**Task directions**
Transcribe the post on commodity securitization, starting at "The problem comes" and ending at "the underlying inventory.".

**Text extract**
━━━

My Jaded Crystal Ball
Posted: May 11, 2012 Filed under: Bailout Blues, Banksters, Equity Markets, financial institutions | Tags: Credit Default swaps, financial innovation, financing outside of TRACE, securitization 11 Comments
Okay, this is wonky. I’ve been avoiding writing about securitization for awhile because it can even get the best of people that know financial markets. You may remember that some one asked me where the next bubble lurked and I said commodities. Now, that’s actually a dangerous place for a bubble because commodities are things you eat and things that make your house light up and your car run. The housing bubble pretty much wiped out middle class wealth in the west. What would a commodities bubble burst do in the right markets? Well, think Mad Max or at least The Grapes of Wrath. Conversely, it could lead to a massive drop in key prices like that of oil. Imagine that one!
Here’s some interesting finds from FT Alphaville on the securitization of commodities. It’s titled “The subpriming of commodities” for effect.
It’s always been common practice for commodity inventory to be financed by banks by being pledged as security for the loans in question.
The problem comes if such enterprises, instead of using the inventory for general business purposes, are encouraged to stockpile for the sole purpose of liquidity provision and the opportunity to punt on the underlying commodities themselves. It’s a process which arguably artificially pumps up demand for the underlying inventory.
Bundle all those loans together, meanwhile — ideally into a product that can be sold to buyside investors seeking exposure to commodities — and suddenly you’ve got a direct source of funding for an ever-more speculative game.
When it comes to the larger players, meanwhile, this arguably transcends ‘trade finance’ even further — especially if it involves the setting up of a large number of special purpose vehicles to accomplish the process.
Here, for example, are the thoughts of Brian Reynolds, chief market strategist at Rosenblatt Securities, regarding what’s going on:
A little more than a year ago we picked up on a trend that we termed the “sub-priming” of commodities. Wall Street has been increasingly been doing structured finance deals wrapped around commodities, and this has added a bid for them while also making them vulnerable to downdrafts.
We know that many equity investors think (or at least hoped) that, after the disastrous record of wrapping pipeline and telecom assets in the 1990’s and sub-prime housing in the last decade, financial market reforms such as Dodd-Frank would have eliminated structured finance as a macro driver. When Dodd-Frank was proposed it envisioned standardized derivatives being placed on exchanges and clearinghouse. We felt it would encourage more non-standardized, exotic, and opaque structures to be created, and in the two years since it was enacted that’s what seems to have happened.

━━━

**Recorded information**
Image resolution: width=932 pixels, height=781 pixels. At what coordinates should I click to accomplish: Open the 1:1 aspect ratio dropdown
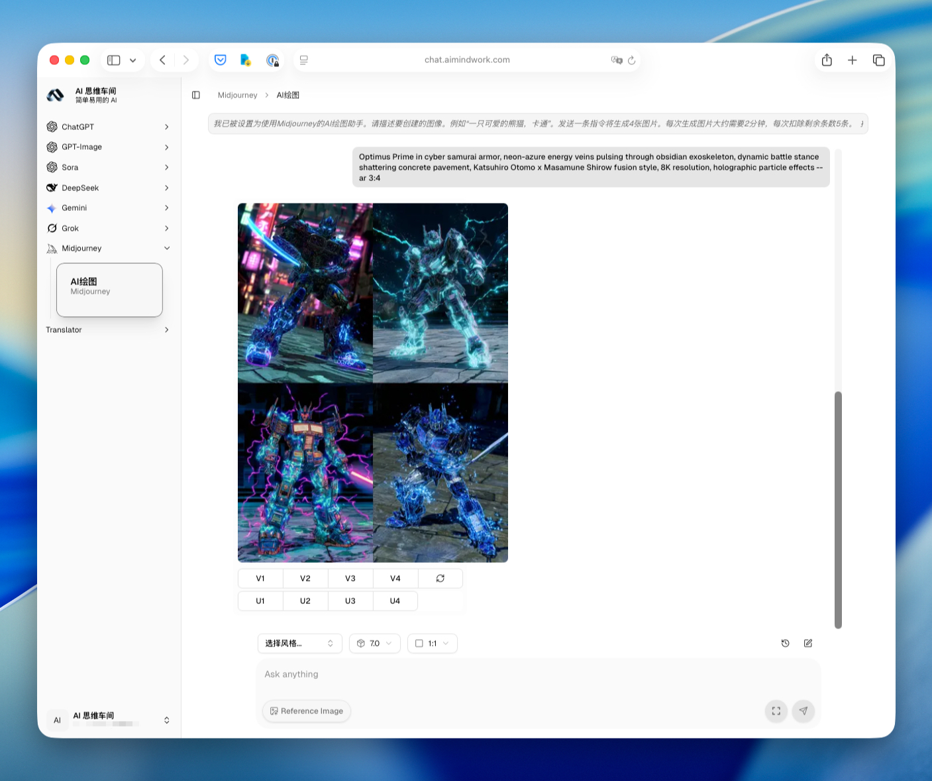click(433, 643)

━━━

**The reply**
The problem comes if such enterprises, instead of using the inventory for general business purposes, are encouraged to stockpile for the sole purpose of liquidity provision and the opportunity to punt on the underlying commodities themselves. It’s a process which arguably artificially pumps up demand for the underlying inventory.